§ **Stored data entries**
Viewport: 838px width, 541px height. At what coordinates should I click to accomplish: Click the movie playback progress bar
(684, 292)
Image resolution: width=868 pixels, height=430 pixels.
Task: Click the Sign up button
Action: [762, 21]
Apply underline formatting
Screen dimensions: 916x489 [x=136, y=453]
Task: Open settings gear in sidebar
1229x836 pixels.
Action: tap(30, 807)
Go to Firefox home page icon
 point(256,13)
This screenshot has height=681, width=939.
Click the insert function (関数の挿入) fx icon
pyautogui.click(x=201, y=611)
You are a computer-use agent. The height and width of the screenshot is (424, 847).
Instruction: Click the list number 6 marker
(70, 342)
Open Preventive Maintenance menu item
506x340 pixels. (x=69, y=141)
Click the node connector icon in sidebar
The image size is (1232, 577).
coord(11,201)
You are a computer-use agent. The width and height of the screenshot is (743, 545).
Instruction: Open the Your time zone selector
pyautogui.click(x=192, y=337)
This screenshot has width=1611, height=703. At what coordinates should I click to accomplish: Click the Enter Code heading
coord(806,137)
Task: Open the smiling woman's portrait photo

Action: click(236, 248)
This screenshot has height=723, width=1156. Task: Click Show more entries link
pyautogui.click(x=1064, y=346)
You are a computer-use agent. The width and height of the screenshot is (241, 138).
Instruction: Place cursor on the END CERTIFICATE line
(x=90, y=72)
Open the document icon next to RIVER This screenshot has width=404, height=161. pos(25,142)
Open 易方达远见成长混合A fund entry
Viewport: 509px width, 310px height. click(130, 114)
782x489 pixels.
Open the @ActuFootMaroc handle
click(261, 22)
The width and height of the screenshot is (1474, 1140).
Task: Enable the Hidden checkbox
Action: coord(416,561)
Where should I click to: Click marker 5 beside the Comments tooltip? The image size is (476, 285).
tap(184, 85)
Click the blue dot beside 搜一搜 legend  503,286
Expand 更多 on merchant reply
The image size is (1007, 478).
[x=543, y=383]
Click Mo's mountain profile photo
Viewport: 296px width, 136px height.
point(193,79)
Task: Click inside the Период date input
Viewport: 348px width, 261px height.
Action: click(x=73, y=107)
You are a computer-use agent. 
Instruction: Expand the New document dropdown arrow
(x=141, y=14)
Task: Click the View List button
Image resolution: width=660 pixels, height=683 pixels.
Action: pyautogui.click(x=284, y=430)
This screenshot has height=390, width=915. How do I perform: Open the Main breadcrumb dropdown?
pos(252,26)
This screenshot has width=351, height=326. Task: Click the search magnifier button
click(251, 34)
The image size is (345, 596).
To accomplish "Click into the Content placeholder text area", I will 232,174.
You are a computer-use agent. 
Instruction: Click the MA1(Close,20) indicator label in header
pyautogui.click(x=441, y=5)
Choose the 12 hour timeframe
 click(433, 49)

§ **Exercise**
Nothing in the data above may be skipped; repeat it all exactly.

§ **Completed task**
Viewport: 838px width, 541px height. At what coordinates should I click to accomplish: Click the movie playback progress bar
(684, 292)
Image resolution: width=868 pixels, height=430 pixels.
Task: Click the Sign up button
Action: [762, 21]
Apply underline formatting
Screen dimensions: 916x489 [x=136, y=453]
Task: Open settings gear in sidebar
1229x836 pixels.
Action: tap(30, 807)
Go to Firefox home page icon
 point(256,13)
This screenshot has height=681, width=939.
Click the insert function (関数の挿入) fx icon
pyautogui.click(x=201, y=611)
You are a computer-use agent. The height and width of the screenshot is (424, 847).
Instruction: Click the list number 6 marker
(70, 342)
Open Preventive Maintenance menu item
506x340 pixels. (x=69, y=141)
Click the node connector icon in sidebar
The image size is (1232, 577).
coord(11,201)
You are a computer-use agent. The width and height of the screenshot is (743, 545).
Instruction: Open the Your time zone selector
pyautogui.click(x=192, y=337)
This screenshot has width=1611, height=703. At what coordinates should I click to accomplish: Click the Enter Code heading
coord(806,137)
Task: Open the smiling woman's portrait photo

Action: click(236, 248)
This screenshot has height=723, width=1156. Task: Click Show more entries link
pyautogui.click(x=1064, y=346)
You are a computer-use agent. The width and height of the screenshot is (241, 138).
Instruction: Place cursor on the END CERTIFICATE line
(x=90, y=72)
Open the document icon next to RIVER This screenshot has width=404, height=161. pos(25,142)
Open 易方达远见成长混合A fund entry
Viewport: 509px width, 310px height. click(130, 114)
782x489 pixels.
Open the @ActuFootMaroc handle
click(261, 22)
The width and height of the screenshot is (1474, 1140).
Task: Enable the Hidden checkbox
Action: coord(416,561)
Where should I click to: Click marker 5 beside the Comments tooltip? The image size is (476, 285).
tap(184, 85)
Click the blue dot beside 搜一搜 legend  503,286
Expand 更多 on merchant reply
The image size is (1007, 478).
[x=543, y=383]
Click Mo's mountain profile photo
Viewport: 296px width, 136px height.
point(193,79)
Task: Click inside the Период date input
Viewport: 348px width, 261px height.
Action: click(x=73, y=107)
You are a computer-use agent. 
Instruction: Expand the New document dropdown arrow
(x=141, y=14)
Task: Click the View List button
Image resolution: width=660 pixels, height=683 pixels.
Action: pyautogui.click(x=284, y=430)
This screenshot has height=390, width=915. How do I perform: Open the Main breadcrumb dropdown?
pos(252,26)
This screenshot has width=351, height=326. Task: Click the search magnifier button
click(251, 34)
The image size is (345, 596).
To accomplish "Click into the Content placeholder text area", I will 232,174.
You are a computer-use agent. 
Instruction: Click the MA1(Close,20) indicator label in header
pyautogui.click(x=441, y=5)
Choose the 12 hour timeframe
 click(433, 49)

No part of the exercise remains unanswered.